The following is a less than perfect transcript of our time with Fernando Cardenal S.J. It was written later that day from my memory. — B.M.
I know that this time in Nicaragua will be very important. You must make time to be close to the poor. In my own formation as a Jesuit I never had an opportunity to speak with an indigenous or poor person. I knew from the news that there was serious poverty in Latin America, but it was always head knowledge-not personal.
Then as the final stage of my formation (my tertianship) approached, I realized that of course I would not be doing it in Latin America. We had no location for such a thing. I would have to go to Spain. And that was just fine with me. I had dreamt of Spain-fondly.
I dreamt of seeing the places of St. Ignatius, going to Rome, seeing Paul VI. I studied classics, so it was exciting to think of going to the places of ancient Roman history, politics, culture. And, I dreamt of returning home through Paris. It sounded wonderful.
Then, I heard that the Jesuits in Colombia at Medellin had opened up a tertianship program. Not in the beautiful mountains, but in a very poor neighborhood. I knew that this was my chance. My chance to know the poor.
I went. Leaving behind dreams of Europe, I joined a community of ten Colombians, three Mexicans, one Nicaraguan (me) and a Spaniard- the superior.
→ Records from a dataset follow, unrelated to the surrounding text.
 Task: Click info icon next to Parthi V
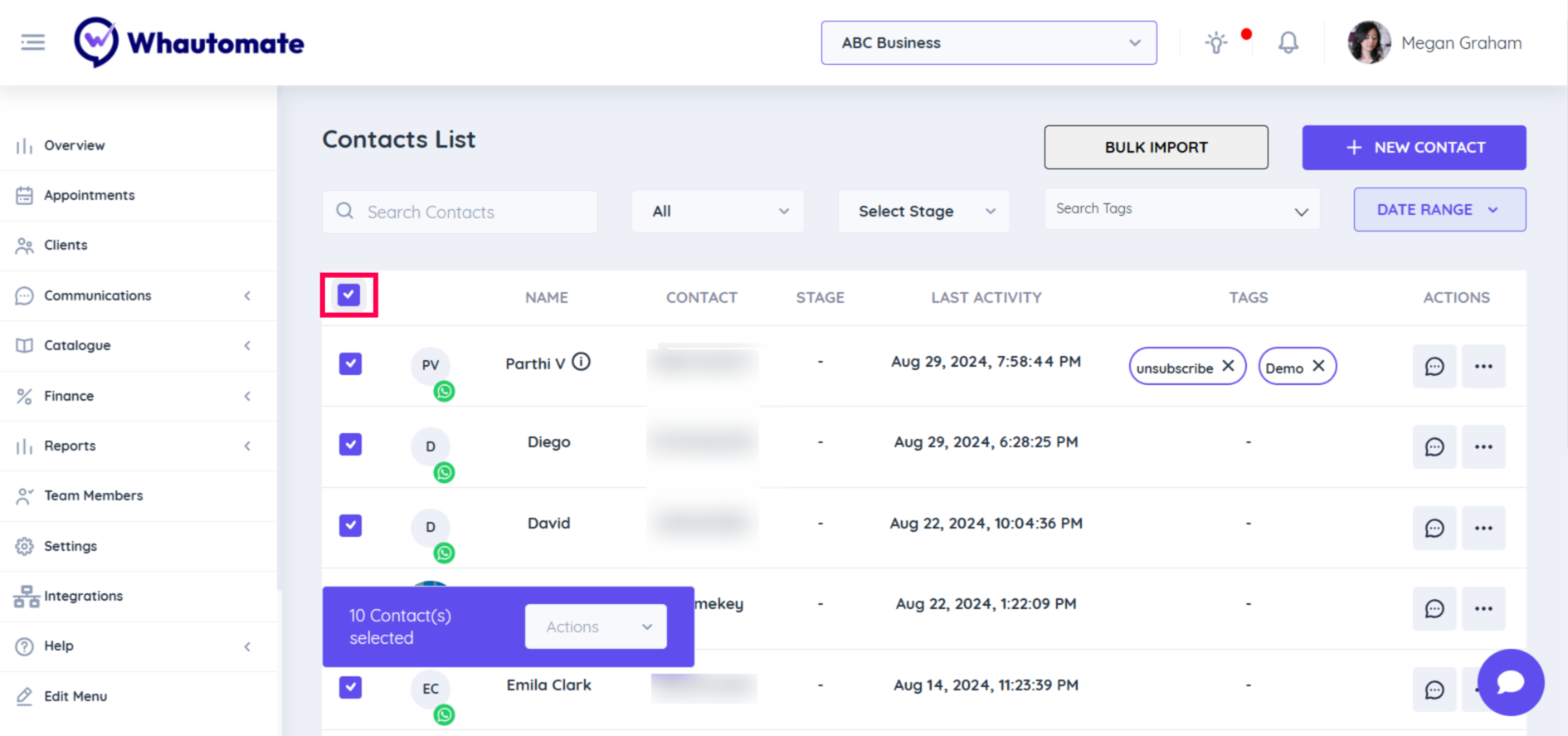coord(582,362)
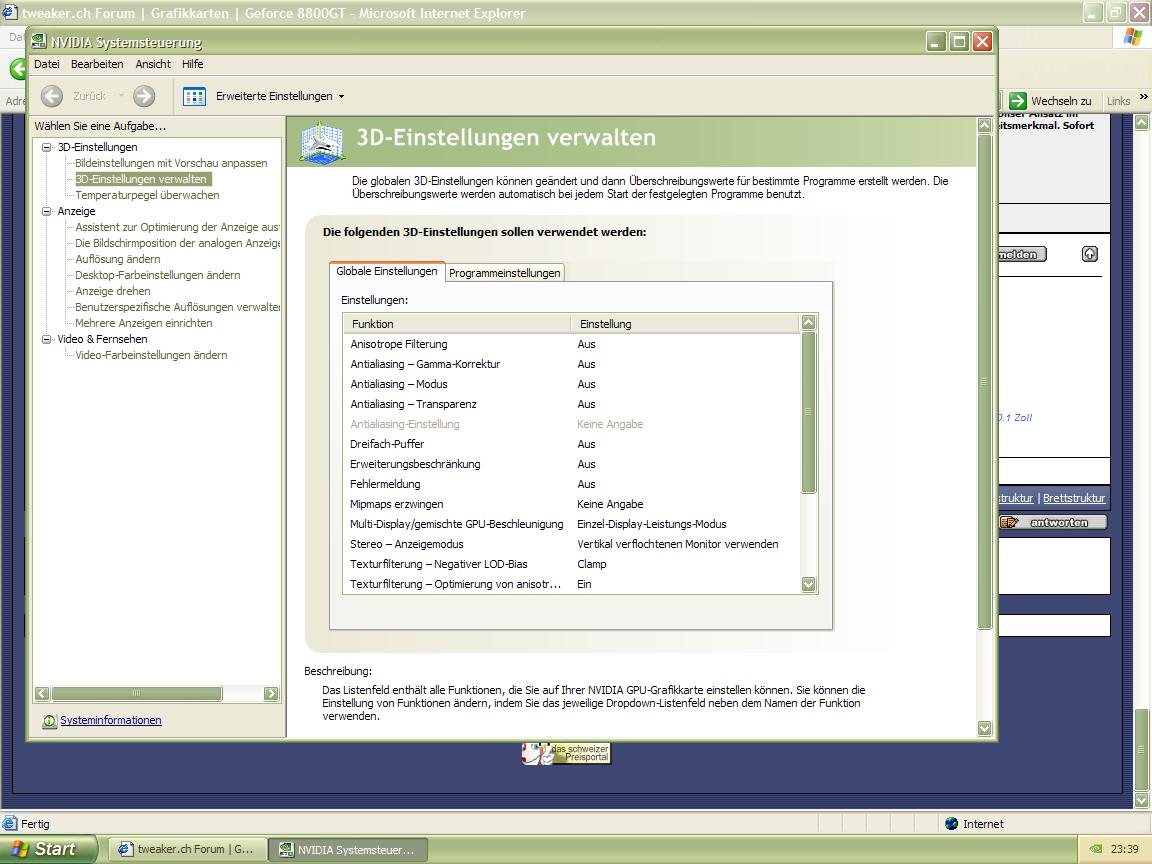Collapse the Anzeige tree node
The image size is (1152, 864).
(x=46, y=211)
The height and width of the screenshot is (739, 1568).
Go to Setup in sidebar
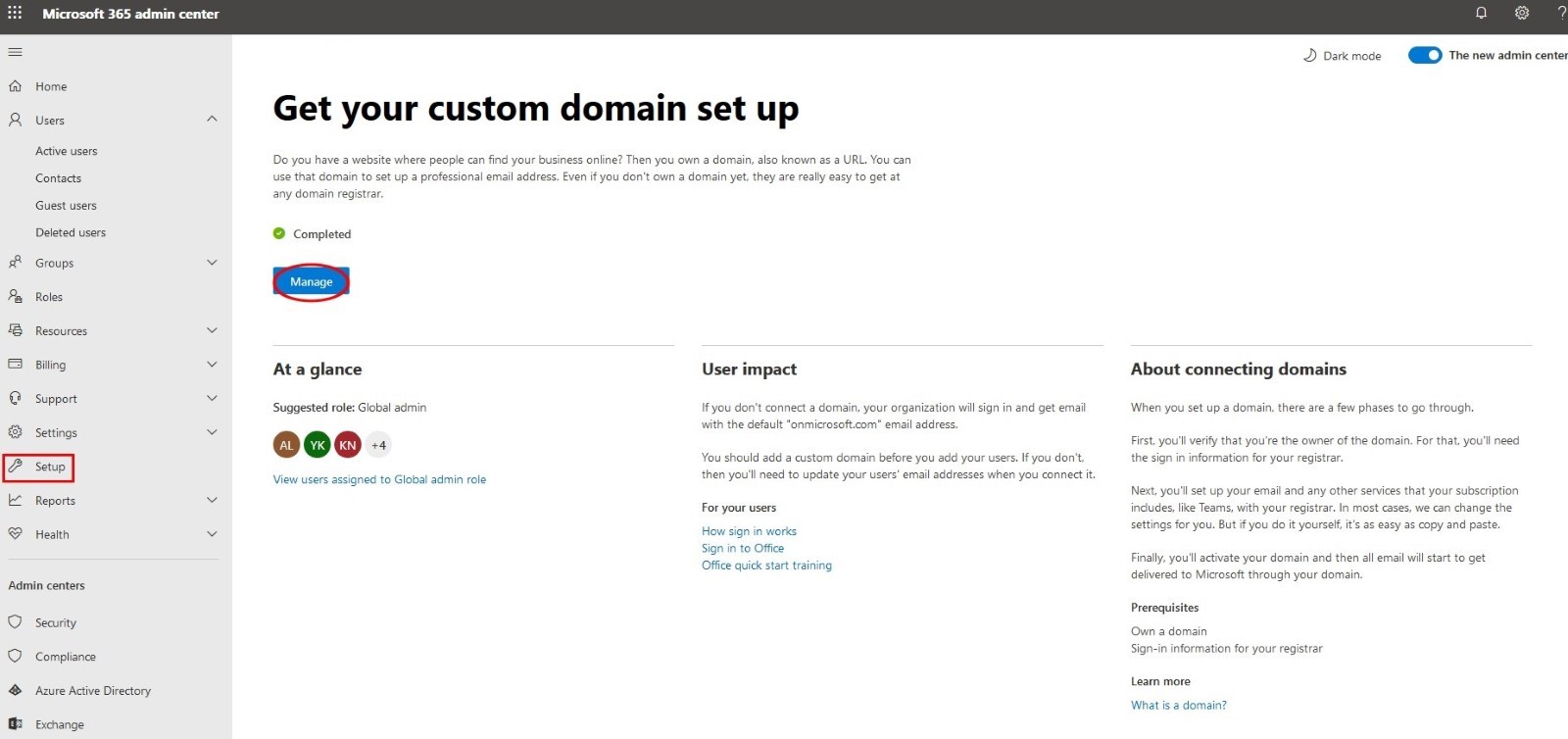(x=49, y=467)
We divided up the tasks of community life, and mine was to fetch the bread. There was no bakery in the neighborhood; I had to walk a long way to find one. When I did, I bought the bread. Walking home, a child with a very malnourished face approached me. He asked for bread. I did what any of you would do. And again. And again. And when I returned home with no bread I said, “I did what I had to do. We either need to find someone else to get the bread or go without bread, because I will not refuse hungry children.” We went without bread. That was my first real contact with the poor. There were many more. Read the rest of this entry »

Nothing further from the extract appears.